À Marseille, policiers, cafards et rats cohabitent dans les vestiaires
Vols de sac à main, bagarres entre voisins,... Mais en 2026, le rôle du policier a bien changé. Plus d’opération "coup de poing" dans la rue, les forces armées sont sommées de concentrer leur travail sur le trafic de stups. Une obsession française qui ne plaît pas à la police, surtout marseillaise. Capitale du trafic, ses policiers, surmenés, ont cessé tout contrôles jusqu’à nouvel ordre, faute d’être entendus.
On a des voitures qui sont pourries, on a des beaux locaux sur certains secteurs, mais on a des locaux pourris sur d'autres. Les collègues ne peuvent même pas se changer dans les vestiaires sous peine de voir des rats, des cafards. C'est complètement délabré", rapporte au micro de Sud Radio, Arnaud Blaise, référent Un1té des quartiers nord. Et dans ces conditions, difficile d’imaginer poursuivre correctement les activités.
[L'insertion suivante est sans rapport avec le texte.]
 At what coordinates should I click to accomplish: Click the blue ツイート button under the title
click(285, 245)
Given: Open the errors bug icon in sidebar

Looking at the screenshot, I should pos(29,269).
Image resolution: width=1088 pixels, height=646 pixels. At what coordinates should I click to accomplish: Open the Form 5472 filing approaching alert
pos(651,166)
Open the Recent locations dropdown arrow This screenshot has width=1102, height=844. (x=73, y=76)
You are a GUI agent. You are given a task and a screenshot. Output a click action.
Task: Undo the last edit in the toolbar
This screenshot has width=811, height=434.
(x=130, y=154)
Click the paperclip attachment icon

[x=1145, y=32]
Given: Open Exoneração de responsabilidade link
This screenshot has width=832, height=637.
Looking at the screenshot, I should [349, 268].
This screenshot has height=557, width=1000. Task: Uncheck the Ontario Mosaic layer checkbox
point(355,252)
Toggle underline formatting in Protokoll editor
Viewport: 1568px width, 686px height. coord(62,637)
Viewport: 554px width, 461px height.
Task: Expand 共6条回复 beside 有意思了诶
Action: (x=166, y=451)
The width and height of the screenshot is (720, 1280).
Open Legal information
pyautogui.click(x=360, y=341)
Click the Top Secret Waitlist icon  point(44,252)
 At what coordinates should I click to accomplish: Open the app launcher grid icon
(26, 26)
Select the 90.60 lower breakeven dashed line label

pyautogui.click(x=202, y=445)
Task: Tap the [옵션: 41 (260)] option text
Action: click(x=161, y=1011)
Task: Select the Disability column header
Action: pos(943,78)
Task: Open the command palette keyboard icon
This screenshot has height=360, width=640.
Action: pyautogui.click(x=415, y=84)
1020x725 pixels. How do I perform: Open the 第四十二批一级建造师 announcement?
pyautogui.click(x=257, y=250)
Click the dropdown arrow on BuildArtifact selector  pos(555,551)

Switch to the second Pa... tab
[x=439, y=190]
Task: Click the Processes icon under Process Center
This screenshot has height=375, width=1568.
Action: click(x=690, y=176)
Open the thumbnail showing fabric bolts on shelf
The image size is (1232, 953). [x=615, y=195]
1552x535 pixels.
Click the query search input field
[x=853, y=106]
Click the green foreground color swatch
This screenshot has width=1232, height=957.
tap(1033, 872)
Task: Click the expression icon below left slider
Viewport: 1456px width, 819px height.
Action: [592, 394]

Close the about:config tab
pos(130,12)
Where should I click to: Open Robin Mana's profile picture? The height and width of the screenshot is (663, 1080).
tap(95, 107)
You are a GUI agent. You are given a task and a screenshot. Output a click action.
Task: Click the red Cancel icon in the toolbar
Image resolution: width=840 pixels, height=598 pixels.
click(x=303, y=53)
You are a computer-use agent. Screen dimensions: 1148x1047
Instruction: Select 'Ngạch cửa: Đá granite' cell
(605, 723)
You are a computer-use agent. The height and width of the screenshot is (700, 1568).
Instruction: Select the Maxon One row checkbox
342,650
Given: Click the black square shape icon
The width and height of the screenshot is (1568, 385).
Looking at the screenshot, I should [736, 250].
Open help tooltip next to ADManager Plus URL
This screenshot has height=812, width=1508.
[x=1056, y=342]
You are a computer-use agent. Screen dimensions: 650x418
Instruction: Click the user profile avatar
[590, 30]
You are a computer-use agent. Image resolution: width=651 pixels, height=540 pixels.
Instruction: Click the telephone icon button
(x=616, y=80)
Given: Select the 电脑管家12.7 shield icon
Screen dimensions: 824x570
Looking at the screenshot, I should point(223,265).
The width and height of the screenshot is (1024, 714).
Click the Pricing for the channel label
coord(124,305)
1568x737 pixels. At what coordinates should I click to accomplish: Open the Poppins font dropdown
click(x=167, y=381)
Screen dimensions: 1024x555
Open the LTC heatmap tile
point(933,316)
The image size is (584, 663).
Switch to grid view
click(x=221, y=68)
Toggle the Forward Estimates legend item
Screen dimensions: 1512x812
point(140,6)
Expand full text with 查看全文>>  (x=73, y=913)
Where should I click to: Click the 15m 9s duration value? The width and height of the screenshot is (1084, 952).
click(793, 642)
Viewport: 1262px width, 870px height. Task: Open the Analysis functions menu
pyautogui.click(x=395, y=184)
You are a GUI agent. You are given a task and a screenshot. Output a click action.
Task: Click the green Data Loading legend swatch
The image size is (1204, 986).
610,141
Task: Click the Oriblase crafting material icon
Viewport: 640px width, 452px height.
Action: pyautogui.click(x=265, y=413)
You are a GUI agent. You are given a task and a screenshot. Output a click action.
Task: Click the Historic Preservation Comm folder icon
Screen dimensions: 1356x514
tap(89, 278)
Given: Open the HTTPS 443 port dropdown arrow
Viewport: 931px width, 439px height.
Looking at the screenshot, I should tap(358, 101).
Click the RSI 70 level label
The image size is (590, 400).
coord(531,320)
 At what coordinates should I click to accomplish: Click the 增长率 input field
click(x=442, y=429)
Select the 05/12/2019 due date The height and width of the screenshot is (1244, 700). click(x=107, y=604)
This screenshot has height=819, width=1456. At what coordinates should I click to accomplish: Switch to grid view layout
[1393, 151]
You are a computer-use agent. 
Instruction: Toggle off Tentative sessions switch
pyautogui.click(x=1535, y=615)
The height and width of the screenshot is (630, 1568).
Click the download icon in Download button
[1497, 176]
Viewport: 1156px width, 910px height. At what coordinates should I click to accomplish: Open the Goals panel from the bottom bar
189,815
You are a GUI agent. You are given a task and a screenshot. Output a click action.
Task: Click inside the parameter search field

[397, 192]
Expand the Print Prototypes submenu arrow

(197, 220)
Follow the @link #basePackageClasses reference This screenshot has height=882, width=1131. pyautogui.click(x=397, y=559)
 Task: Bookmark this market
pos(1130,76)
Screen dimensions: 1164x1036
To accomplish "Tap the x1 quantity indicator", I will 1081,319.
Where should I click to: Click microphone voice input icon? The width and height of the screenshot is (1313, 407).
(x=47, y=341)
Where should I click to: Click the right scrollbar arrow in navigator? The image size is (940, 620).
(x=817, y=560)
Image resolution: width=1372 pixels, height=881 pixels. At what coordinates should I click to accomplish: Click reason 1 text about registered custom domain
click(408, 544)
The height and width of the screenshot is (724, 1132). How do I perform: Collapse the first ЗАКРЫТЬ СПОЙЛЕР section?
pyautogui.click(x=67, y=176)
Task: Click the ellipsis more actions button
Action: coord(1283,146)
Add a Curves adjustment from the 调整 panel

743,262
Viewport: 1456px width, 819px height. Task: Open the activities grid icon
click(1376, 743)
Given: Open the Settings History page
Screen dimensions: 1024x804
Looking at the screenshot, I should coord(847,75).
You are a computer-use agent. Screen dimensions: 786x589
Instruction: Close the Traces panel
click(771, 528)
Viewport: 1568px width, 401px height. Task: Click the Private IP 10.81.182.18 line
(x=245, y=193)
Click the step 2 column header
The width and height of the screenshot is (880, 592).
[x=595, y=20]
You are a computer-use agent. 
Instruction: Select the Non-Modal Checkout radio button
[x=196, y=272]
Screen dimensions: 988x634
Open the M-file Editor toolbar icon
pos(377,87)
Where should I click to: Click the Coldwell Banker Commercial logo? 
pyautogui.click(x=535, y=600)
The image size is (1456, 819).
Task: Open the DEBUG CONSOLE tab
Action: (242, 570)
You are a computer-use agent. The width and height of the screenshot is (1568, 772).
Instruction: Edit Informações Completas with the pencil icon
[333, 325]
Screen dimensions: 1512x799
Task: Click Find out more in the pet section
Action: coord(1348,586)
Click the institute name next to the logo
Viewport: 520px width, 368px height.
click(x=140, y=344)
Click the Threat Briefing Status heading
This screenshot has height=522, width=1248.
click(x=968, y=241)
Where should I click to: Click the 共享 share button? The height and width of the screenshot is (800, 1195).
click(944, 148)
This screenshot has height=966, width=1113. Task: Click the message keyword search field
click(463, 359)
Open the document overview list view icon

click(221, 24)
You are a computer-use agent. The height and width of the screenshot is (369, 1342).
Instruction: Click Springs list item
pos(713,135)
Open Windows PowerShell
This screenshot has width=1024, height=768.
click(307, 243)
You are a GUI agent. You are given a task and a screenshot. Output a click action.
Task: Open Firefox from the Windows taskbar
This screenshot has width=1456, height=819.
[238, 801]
Un manque humain et matériel
En sous-effectif, la police doit également se contenter d’équipement qui "laisse à désirer" et doit parfois improviser, faute de matériel. Chaussures, jumelles, lampes, face au mur, certains policiers sortent même leur carte bleue pour ne pas être démunis. Les policiers refusent d'être la variable d'ajustement des contraintes budgétaires. Cette réunion avec Laurent Nuñez est donc décisive, annoncent les syndicalistes.
📣 RDV MINISTÉRIEL : La colère des agents du Ministère de l'intérieur et des Policiers, incomprise ! 😠
— UN1TÉ (@UN1TE_policenat) September 4, 2026
UN1TÉ a été reçu ce jour par le ministre de l’Intérieur, rendez-vous qui n’existe que parce qu’UN1TÉ, seul, a révélé la réforme de la grille indiciaire des commissaires. Sans… pic.twitter.com/U0PfcW65J3
Les pompiers, mis à nus face aux flammes
Les flammes sont éteintes, mais la colère des sapeurs-pompiers est brûlante. Filtres usés, équipements abîmés, les soldats du feu affrontent les flammes, presque à nus. Sur TF1, Xavier Boy s’indigne : "On se retrouve avec encore des cagoules d’ancienne génération qui ne filtrent rien. [..] On va au feu avec rien qui nous protège les voies aériennes." Les pompiers manquent de moyens, mais également de temps. A bout, ils sont donc décidé de déposer un préavis de grève la semaine prochaine, à compter du 8 septembre.
Un élargissement du métier, impossible à tenir
Si 10 % de leur activité concerne les feux, les pompiers sont au chevet des personnes isolées, au domicile de malades, parfois même, dépêchés en renfort auprès des ambulanciers. Un rôle "couteau suisse" difficile à assumer. Face à la hausse d’interventions, les pompiers volontaires, quatre fois plus nombreux que leurs confrères professionnels, gonflent les rangs. Problème ? Payés en indemnités, 4 à 8€ de l’heure, leur rémunération scandalise. Les syndicats demandent l’intégration en filière professionnelle de ces volontaires formés et engagés.